» Problem description: Please write what comes next in the piece about separate cash and credit prices at gas stations, picking up after its last sentence.

» Reading text:
---*---
I want to point out to everyone a phenomenon I personally first noticed around the middle of 2011. A hat tip to you, if you’ve noticed it also.

It was probably the Fall, right around the time when I was getting my face clobbered by the energy-short-gone-wrong that I pulled into a gas station and realized, “holy shit, there are two prices listed on the sign for the same octane.”

And indeed, there were.

One of those prices was for cash, and one of those prices was for credit.

This is a fantastic experience, which is crowded out by the seeming innocuousness of the observation. In the age of credit and computerized transactions, the good, old fashioned ledger book and under the table trade is winning out.

And why shouldn’t it? Cash transactions are excellent, in their ability to afford the cashier certain “leeway” in interpreting just how, when, and under what conditions said transaction took place.

Did that gasoline get sold when the price was $3.99 a gallon, or $3.88? If both prices were witnessed between refilling of the tanks, who’s to say? Plus, those convenience fees that are allocated to the extenders of the credit, those nickels and dimes, are wiped out, buffering the salespersons bottom line.

I want everyone to recognize how important this is. The single greatest outcome from digitalized transactions was the transparency of auditing. With all cash transactions, auditing begins to become, not opaque, but certainly more translucent.
---*---
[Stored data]

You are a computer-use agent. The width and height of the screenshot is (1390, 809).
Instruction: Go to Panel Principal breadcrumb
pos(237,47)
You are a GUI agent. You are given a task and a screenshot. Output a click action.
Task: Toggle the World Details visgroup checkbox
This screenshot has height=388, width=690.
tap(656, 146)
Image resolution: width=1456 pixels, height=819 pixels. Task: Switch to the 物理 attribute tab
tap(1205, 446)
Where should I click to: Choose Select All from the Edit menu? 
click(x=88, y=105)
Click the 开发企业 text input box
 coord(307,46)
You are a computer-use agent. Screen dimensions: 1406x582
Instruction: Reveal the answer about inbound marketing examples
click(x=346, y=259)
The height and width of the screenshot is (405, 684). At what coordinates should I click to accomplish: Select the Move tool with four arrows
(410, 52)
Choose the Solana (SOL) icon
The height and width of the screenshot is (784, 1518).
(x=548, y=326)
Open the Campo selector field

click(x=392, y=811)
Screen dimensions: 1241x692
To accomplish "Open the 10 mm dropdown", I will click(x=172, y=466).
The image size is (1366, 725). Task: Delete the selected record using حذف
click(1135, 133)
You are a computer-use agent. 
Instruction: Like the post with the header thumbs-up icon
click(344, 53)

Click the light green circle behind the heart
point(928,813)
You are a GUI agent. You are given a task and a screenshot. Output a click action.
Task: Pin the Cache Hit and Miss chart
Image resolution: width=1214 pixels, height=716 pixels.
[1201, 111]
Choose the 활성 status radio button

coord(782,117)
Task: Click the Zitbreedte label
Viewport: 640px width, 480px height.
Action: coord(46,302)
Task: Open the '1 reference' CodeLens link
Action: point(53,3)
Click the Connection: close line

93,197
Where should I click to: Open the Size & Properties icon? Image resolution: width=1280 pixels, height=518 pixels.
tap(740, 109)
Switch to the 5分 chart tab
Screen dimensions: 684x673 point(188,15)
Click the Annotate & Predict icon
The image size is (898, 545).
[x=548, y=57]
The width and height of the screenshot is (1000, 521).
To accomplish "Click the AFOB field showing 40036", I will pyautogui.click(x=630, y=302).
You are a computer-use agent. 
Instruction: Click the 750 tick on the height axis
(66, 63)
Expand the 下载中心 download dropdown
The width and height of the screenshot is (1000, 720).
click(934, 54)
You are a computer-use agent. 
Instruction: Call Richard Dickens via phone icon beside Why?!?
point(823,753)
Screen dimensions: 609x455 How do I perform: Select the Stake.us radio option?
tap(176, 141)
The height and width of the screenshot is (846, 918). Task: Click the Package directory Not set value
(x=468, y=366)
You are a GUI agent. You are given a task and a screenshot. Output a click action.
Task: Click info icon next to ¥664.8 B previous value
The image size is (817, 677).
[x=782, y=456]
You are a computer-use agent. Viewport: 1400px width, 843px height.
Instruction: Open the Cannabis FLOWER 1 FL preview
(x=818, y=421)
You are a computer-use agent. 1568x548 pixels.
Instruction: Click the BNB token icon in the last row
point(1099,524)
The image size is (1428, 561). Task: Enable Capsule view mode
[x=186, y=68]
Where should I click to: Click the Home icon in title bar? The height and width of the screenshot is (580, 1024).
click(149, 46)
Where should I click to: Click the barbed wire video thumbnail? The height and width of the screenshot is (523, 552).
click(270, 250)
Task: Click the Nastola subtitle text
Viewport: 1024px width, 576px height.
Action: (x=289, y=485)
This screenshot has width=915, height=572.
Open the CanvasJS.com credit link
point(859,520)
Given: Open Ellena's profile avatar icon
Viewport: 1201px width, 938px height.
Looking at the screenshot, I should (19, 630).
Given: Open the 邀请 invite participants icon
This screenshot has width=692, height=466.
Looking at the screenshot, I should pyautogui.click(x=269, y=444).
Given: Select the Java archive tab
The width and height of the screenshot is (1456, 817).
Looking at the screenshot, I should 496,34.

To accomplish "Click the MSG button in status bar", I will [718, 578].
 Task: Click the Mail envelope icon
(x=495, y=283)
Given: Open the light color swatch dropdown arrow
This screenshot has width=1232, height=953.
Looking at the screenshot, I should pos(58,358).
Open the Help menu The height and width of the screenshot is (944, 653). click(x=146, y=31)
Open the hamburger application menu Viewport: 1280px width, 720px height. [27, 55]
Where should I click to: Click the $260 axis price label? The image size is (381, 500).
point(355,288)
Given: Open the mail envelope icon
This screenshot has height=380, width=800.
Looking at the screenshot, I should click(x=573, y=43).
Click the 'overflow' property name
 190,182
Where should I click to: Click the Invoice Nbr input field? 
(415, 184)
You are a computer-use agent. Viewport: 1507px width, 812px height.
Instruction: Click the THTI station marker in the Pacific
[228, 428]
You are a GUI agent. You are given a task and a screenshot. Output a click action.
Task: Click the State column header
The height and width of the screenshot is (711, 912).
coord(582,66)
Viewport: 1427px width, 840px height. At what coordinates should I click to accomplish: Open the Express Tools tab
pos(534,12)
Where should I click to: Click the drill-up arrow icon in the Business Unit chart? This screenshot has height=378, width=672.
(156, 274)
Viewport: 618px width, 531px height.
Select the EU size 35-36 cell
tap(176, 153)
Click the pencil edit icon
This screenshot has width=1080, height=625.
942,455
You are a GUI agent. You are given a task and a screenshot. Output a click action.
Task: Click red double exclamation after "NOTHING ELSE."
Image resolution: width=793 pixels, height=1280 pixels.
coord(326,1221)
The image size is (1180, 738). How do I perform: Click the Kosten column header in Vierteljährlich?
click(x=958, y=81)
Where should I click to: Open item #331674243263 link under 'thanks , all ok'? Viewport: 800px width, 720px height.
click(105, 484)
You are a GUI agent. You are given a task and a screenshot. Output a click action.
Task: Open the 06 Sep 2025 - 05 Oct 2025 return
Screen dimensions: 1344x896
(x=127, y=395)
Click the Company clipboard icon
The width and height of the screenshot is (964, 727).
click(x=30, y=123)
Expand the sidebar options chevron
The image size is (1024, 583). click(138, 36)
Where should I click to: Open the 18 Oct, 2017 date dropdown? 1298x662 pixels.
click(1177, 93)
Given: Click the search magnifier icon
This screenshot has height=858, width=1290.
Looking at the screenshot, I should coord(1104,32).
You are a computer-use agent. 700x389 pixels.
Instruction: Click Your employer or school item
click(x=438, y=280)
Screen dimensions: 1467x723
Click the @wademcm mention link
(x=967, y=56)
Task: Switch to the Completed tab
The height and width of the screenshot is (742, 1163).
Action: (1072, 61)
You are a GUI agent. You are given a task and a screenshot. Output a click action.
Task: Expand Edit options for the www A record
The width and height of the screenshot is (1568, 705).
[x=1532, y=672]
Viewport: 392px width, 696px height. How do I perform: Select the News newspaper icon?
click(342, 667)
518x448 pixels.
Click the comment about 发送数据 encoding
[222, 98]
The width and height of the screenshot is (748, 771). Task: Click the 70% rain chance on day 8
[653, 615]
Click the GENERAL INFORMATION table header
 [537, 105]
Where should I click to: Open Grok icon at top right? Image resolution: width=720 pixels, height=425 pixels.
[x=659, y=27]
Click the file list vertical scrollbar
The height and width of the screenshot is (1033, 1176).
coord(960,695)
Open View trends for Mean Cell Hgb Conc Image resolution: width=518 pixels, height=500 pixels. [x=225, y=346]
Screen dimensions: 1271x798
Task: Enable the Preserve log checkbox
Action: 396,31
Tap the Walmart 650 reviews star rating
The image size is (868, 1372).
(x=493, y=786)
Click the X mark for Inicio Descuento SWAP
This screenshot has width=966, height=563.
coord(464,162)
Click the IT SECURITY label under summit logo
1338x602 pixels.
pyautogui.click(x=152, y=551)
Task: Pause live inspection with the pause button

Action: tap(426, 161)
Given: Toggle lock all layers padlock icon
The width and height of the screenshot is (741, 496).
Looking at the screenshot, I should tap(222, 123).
---*---
» Solved exercise:
It’s no wonder that the FBI put out a warning not long ago on the “terrorist nature” of all cash spending. Cash transactions will hit local, state, and federal budgets, while taking huge sums of money into black markets and out of the controlled circulation of bank transactions and financial circles. It undermines economic policy from the Federal Reserve. It strengthens the dollar, while causing the potential to impair debtors and their delicately balanced loan maturities.

In that sense, all cash transactions are a key sign of economic degradation, like carrion birds marking a carcass.

It will be interesting to see whether this phenomenon continues for long, or if at some point incentives or underhanded government strong arming attempts to force these transactions back into electronic form.